Investors are often tempted to complicate their portfolio strategies in the hopes of achieving higher returns. However, a recent study has shown that simplicity often reigns supreme when it comes to investment success. In a comparison of six popular portfolio strategies, it was found that most of them struggled to outperform a simple S&P 500 index fund.
The study revealed that strategies deviating too far from the S&P 500 had the most difficulty beating its returns. Even other stock and bond indexes had a hard time outperforming the benchmark index. Only heavily tech-focused strategies managed to surpass it.
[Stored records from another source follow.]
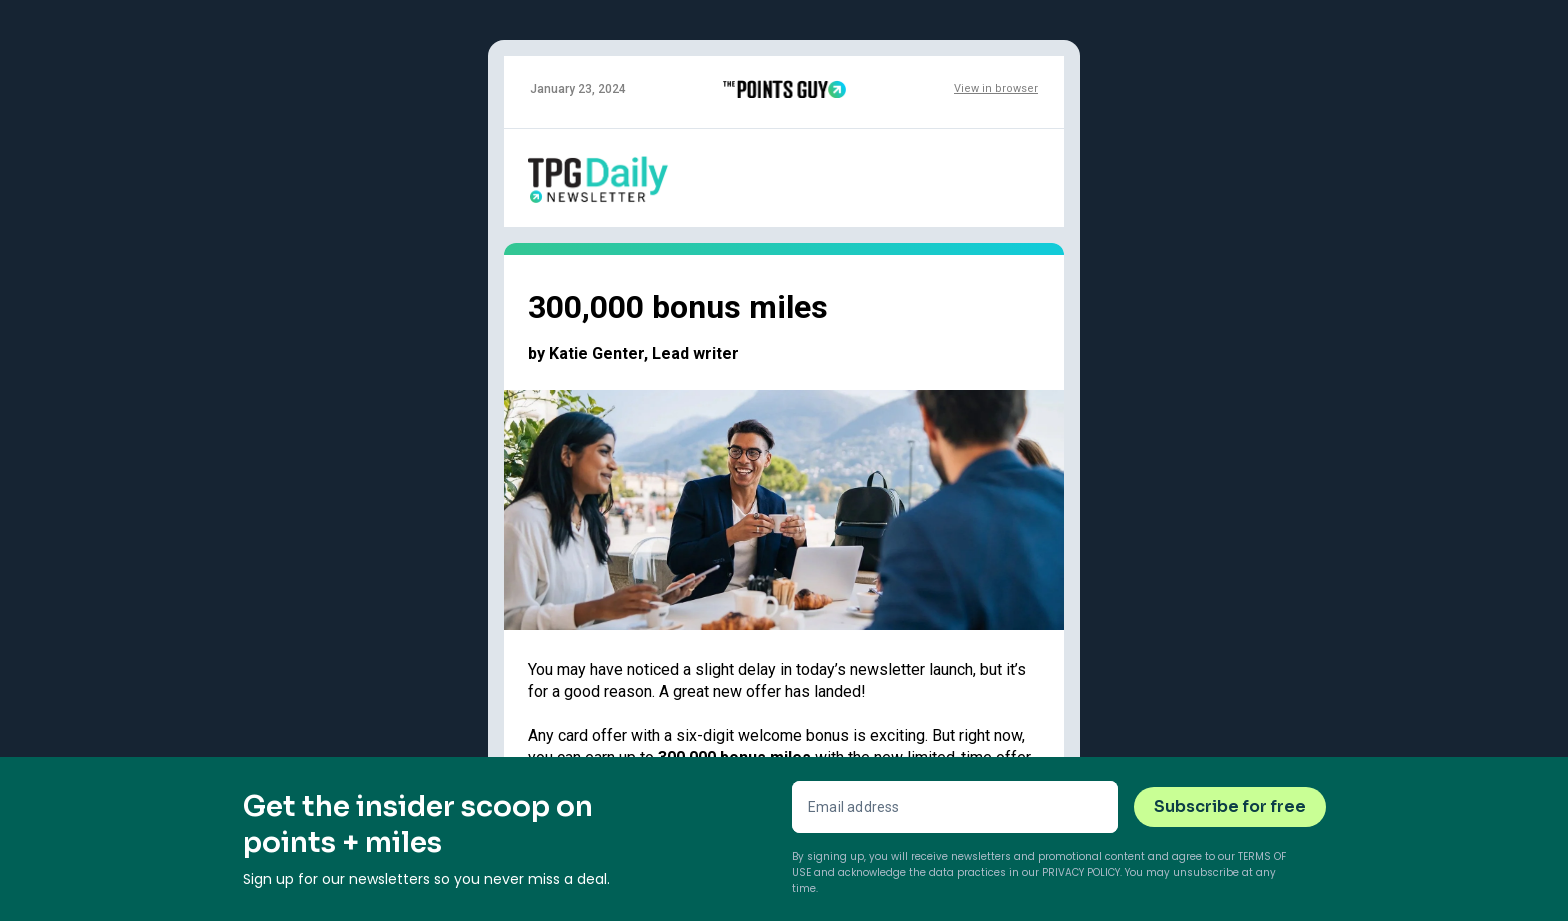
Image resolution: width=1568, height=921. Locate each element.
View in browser (996, 88)
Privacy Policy (1081, 872)
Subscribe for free (1230, 806)
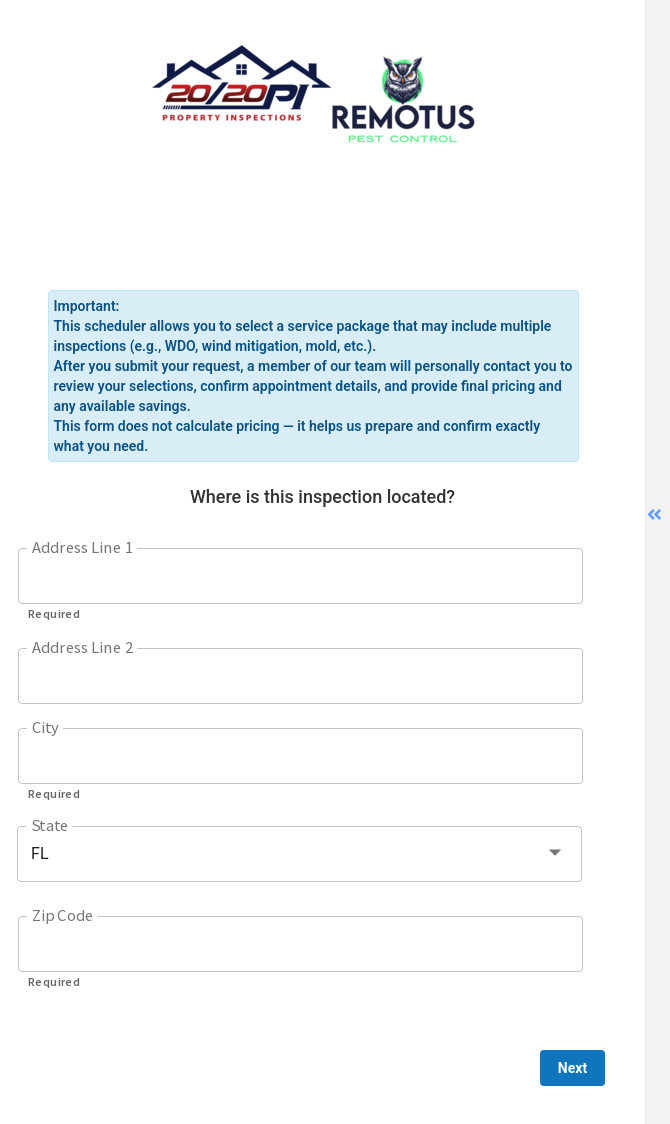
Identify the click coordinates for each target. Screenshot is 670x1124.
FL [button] (40, 853)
The belief that complex strategies yield higher returns has been proven false. The analysis of hundreds of portfolios showed that very few managed to outperform the straightforward S&P 500 index. Warren Buffett’s 90/10 portfolio was the only one that consistently outperformed the index, with an impressive annualized return of 1% over the past decade.
It is essential to consider diversification when crafting a portfolio. While investing solely in the S&P 500 can be limiting, adding more funds for diversification does not necessarily improve risk-adjusted returns. The top ten companies in the index make up nearly a third of the benchmark, meaning the portfolio is concentrated in a few tech companies.
However, it is crucial to note that there is no one-size-fits-all approach to investing. Each individual’s situation, goals, risk tolerance, and investment horizon will determine the best allocation for their portfolio. The key takeaway from this study is that simplicity often trumps complexity when it comes to investment success.